Activity = Exactly as written, reproduce all of the entries.

*** Opening of Data shown ***

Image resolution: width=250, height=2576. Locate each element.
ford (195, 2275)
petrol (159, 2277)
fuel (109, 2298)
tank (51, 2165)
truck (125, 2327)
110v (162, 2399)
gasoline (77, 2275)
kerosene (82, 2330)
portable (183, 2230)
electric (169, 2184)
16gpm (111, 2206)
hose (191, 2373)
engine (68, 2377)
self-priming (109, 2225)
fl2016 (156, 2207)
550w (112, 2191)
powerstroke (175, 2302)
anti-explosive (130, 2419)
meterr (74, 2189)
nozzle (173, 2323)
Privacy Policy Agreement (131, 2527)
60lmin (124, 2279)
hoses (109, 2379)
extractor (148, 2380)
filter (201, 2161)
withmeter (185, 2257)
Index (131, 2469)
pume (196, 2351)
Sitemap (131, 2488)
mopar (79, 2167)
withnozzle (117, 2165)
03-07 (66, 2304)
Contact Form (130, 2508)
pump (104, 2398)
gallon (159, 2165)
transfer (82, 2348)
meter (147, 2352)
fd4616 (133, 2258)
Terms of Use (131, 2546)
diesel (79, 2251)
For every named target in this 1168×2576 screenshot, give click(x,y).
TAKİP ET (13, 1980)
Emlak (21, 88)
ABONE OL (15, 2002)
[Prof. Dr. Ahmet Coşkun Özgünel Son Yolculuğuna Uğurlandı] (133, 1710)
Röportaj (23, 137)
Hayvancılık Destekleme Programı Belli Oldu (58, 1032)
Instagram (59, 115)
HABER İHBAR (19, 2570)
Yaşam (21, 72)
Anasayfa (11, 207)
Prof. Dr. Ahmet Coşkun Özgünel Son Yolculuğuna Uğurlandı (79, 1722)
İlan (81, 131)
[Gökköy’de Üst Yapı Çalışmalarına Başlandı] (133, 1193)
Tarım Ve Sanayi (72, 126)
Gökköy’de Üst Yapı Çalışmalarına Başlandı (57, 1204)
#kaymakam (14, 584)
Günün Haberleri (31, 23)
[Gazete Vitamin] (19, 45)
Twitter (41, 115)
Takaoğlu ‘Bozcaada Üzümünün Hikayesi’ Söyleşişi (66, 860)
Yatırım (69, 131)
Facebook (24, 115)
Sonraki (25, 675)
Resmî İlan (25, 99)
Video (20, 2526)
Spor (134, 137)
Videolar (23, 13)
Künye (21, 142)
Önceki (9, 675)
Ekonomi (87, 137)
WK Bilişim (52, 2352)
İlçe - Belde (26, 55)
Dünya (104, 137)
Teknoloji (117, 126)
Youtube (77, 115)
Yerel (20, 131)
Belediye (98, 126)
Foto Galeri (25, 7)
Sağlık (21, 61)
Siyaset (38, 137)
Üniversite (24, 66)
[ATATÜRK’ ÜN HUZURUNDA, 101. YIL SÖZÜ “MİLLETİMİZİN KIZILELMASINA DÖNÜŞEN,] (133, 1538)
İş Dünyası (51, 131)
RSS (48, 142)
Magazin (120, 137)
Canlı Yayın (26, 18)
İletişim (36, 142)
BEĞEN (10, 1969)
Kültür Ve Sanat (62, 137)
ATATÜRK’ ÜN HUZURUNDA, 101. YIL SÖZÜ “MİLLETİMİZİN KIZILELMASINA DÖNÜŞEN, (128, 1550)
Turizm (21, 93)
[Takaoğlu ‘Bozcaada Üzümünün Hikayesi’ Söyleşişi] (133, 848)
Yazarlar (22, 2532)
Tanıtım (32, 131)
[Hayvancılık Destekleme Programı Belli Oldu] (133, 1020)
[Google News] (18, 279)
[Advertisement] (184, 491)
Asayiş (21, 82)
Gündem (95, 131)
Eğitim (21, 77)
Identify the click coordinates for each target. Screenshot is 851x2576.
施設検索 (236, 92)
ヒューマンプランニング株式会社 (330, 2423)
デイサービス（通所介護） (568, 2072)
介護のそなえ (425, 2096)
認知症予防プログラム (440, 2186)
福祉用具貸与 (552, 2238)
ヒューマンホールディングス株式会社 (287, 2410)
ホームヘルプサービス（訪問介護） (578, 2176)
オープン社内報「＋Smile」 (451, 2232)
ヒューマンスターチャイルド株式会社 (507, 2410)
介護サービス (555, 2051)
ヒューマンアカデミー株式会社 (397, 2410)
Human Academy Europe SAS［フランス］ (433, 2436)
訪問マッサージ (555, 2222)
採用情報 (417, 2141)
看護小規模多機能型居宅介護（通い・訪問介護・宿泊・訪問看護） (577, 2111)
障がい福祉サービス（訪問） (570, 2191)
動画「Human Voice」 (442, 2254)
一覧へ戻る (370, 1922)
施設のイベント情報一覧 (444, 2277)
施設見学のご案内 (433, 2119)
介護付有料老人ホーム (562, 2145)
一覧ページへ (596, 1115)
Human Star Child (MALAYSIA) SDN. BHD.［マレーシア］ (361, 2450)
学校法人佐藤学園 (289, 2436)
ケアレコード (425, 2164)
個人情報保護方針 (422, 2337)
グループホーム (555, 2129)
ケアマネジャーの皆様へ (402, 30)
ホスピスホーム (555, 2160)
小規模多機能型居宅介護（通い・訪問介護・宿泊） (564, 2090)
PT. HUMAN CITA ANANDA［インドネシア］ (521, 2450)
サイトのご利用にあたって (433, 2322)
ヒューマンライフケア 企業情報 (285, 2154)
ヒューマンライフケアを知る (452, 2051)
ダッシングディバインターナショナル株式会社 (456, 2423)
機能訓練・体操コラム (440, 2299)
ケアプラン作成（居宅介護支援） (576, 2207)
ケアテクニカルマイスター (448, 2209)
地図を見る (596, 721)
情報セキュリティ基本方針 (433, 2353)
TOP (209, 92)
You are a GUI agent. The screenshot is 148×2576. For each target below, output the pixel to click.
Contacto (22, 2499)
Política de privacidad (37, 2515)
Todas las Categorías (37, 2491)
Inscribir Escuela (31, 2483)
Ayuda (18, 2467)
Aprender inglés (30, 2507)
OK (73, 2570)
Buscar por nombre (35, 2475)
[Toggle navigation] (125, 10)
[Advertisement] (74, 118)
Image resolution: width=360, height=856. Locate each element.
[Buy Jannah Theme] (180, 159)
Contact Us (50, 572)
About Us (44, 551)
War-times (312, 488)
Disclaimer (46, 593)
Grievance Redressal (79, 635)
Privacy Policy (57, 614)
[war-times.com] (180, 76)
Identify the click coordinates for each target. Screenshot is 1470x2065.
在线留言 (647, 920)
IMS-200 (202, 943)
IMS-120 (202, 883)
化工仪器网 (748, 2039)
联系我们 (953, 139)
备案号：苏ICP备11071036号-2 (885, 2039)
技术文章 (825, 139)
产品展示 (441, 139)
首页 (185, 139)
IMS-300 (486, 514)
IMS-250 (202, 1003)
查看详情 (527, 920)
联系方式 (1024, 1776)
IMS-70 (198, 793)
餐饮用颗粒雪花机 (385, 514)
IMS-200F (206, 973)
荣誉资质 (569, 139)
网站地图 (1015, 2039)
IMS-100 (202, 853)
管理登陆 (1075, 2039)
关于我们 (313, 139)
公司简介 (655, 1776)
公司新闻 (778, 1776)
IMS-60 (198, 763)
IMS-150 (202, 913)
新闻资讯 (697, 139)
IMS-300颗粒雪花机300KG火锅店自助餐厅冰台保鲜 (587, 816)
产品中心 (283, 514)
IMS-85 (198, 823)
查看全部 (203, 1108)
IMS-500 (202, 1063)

*** Close of Data shown ***

Solution to the problem =
Image resolution: width=250, height=2576. Locate each element.
ford (195, 2275)
petrol (159, 2277)
fuel (109, 2298)
tank (51, 2165)
truck (125, 2327)
110v (162, 2399)
gasoline (77, 2275)
kerosene (82, 2330)
portable (183, 2230)
electric (169, 2184)
16gpm (111, 2206)
hose (191, 2373)
engine (68, 2377)
self-priming (109, 2225)
fl2016 (156, 2207)
550w (112, 2191)
powerstroke (175, 2302)
anti-explosive (130, 2419)
meterr (74, 2189)
nozzle (173, 2323)
Privacy Policy Agreement (131, 2527)
60lmin (124, 2279)
hoses (109, 2379)
extractor (148, 2380)
filter (201, 2161)
withmeter (185, 2257)
Index (131, 2469)
pume (196, 2351)
Sitemap (131, 2488)
mopar (79, 2167)
withnozzle (117, 2165)
03-07 (66, 2304)
Contact Form (130, 2508)
pump (104, 2398)
gallon (159, 2165)
transfer (82, 2348)
meter (147, 2352)
fd4616 (133, 2258)
Terms of Use (131, 2546)
diesel (79, 2251)
For every named target in this 1168×2576 screenshot, give click(x,y).
TAKİP ET (13, 1980)
Emlak (21, 88)
ABONE OL (15, 2002)
[Prof. Dr. Ahmet Coşkun Özgünel Son Yolculuğuna Uğurlandı] (133, 1710)
Röportaj (23, 137)
Hayvancılık Destekleme Programı Belli Oldu (58, 1032)
Instagram (59, 115)
HABER İHBAR (19, 2570)
Yaşam (21, 72)
Anasayfa (11, 207)
Prof. Dr. Ahmet Coşkun Özgünel Son Yolculuğuna Uğurlandı (79, 1722)
İlan (81, 131)
[Gökköy’de Üst Yapı Çalışmalarına Başlandı] (133, 1193)
Tarım Ve Sanayi (72, 126)
Gökköy’de Üst Yapı Çalışmalarına Başlandı (57, 1204)
#kaymakam (14, 584)
Günün Haberleri (31, 23)
[Gazete Vitamin] (19, 45)
Twitter (41, 115)
Takaoğlu ‘Bozcaada Üzümünün Hikayesi’ Söyleşişi (66, 860)
Yatırım (69, 131)
Facebook (24, 115)
Sonraki (25, 675)
Resmî İlan (25, 99)
Video (20, 2526)
Spor (134, 137)
Videolar (23, 13)
Künye (21, 142)
Önceki (9, 675)
Ekonomi (87, 137)
WK Bilişim (52, 2352)
İlçe - Belde (26, 55)
Dünya (104, 137)
Teknoloji (117, 126)
Youtube (77, 115)
Yerel (20, 131)
Belediye (98, 126)
Foto Galeri (25, 7)
Sağlık (21, 61)
Siyaset (38, 137)
Üniversite (24, 66)
[ATATÜRK’ ÜN HUZURUNDA, 101. YIL SÖZÜ “MİLLETİMİZİN KIZILELMASINA DÖNÜŞEN,] (133, 1538)
İş Dünyası (51, 131)
RSS (48, 142)
Magazin (120, 137)
Canlı Yayın (26, 18)
İletişim (36, 142)
BEĞEN (10, 1969)
Kültür Ve Sanat (62, 137)
ATATÜRK’ ÜN HUZURUNDA, 101. YIL SÖZÜ “MİLLETİMİZİN KIZILELMASINA DÖNÜŞEN, (128, 1550)
Turizm (21, 93)
[Takaoğlu ‘Bozcaada Üzümünün Hikayesi’ Söyleşişi] (133, 848)
Yazarlar (22, 2532)
Tanıtım (32, 131)
[Hayvancılık Destekleme Programı Belli Oldu] (133, 1020)
[Google News] (18, 279)
[Advertisement] (184, 491)
Asayiş (21, 82)
Gündem (95, 131)
Eğitim (21, 77)
Identify the click coordinates for each target. Screenshot is 851x2576.
施設検索 (236, 92)
ヒューマンプランニング株式会社 (330, 2423)
デイサービス（通所介護） (568, 2072)
介護のそなえ (425, 2096)
認知症予防プログラム (440, 2186)
福祉用具貸与 (552, 2238)
ヒューマンホールディングス株式会社 (287, 2410)
ホームヘルプサービス（訪問介護） (578, 2176)
オープン社内報「＋Smile」 (451, 2232)
ヒューマンスターチャイルド株式会社 (507, 2410)
介護サービス (555, 2051)
ヒューマンアカデミー株式会社 (397, 2410)
Human Academy Europe SAS［フランス］ (433, 2436)
訪問マッサージ (555, 2222)
採用情報 (417, 2141)
看護小規模多機能型居宅介護（通い・訪問介護・宿泊・訪問看護） (577, 2111)
障がい福祉サービス（訪問） (570, 2191)
動画「Human Voice」 (442, 2254)
一覧へ戻る (370, 1922)
施設のイベント情報一覧 (444, 2277)
施設見学のご案内 (433, 2119)
介護付有料老人ホーム (562, 2145)
一覧ページへ (596, 1115)
Human Star Child (MALAYSIA) SDN. BHD.［マレーシア］ (361, 2450)
学校法人佐藤学園 (289, 2436)
ケアレコード (425, 2164)
個人情報保護方針 (422, 2337)
グループホーム (555, 2129)
ケアマネジャーの皆様へ (402, 30)
ホスピスホーム (555, 2160)
小規模多機能型居宅介護（通い・訪問介護・宿泊） (564, 2090)
PT. HUMAN CITA ANANDA［インドネシア］ (521, 2450)
サイトのご利用にあたって (433, 2322)
ヒューマンライフケア 企業情報 (285, 2154)
ヒューマンライフケアを知る (452, 2051)
ダッシングディバインターナショナル株式会社 (456, 2423)
機能訓練・体操コラム (440, 2299)
ケアプラン作成（居宅介護支援） (576, 2207)
ケアテクニカルマイスター (448, 2209)
地図を見る (596, 721)
情報セキュリティ基本方針 (433, 2353)
TOP (209, 92)
You are a GUI agent. The screenshot is 148×2576. For each target below, output the pixel to click.
Contacto (22, 2499)
Política de privacidad (37, 2515)
Todas las Categorías (37, 2491)
Inscribir Escuela (31, 2483)
Ayuda (18, 2467)
Aprender inglés (30, 2507)
OK (73, 2570)
Buscar por nombre (35, 2475)
[Toggle navigation] (125, 10)
[Advertisement] (74, 118)
Image resolution: width=360, height=856. Locate each element.
[Buy Jannah Theme] (180, 159)
Contact Us (50, 572)
About Us (44, 551)
War-times (312, 488)
Disclaimer (46, 593)
Grievance Redressal (79, 635)
Privacy Policy (57, 614)
[war-times.com] (180, 76)
Identify the click coordinates for each target. Screenshot is 1470x2065.
在线留言 (647, 920)
IMS-200 (202, 943)
IMS-120 (202, 883)
化工仪器网 (748, 2039)
联系我们 (953, 139)
备案号：苏ICP备11071036号-2 (885, 2039)
技术文章 (825, 139)
产品展示 (441, 139)
首页 (185, 139)
IMS-300 (486, 514)
IMS-250 (202, 1003)
查看详情 (527, 920)
联系方式 (1024, 1776)
IMS-70 (198, 793)
餐饮用颗粒雪花机 (385, 514)
IMS-200F (206, 973)
荣誉资质 (569, 139)
网站地图 (1015, 2039)
IMS-100 (202, 853)
管理登陆 (1075, 2039)
关于我们 (313, 139)
公司简介 (655, 1776)
公司新闻 (778, 1776)
IMS-60 (198, 763)
IMS-150 (202, 913)
新闻资讯 (697, 139)
IMS-300颗粒雪花机300KG火锅店自助餐厅冰台保鲜 (587, 816)
产品中心 (283, 514)
IMS-85 (198, 823)
查看全部 (203, 1108)
IMS-500 (202, 1063)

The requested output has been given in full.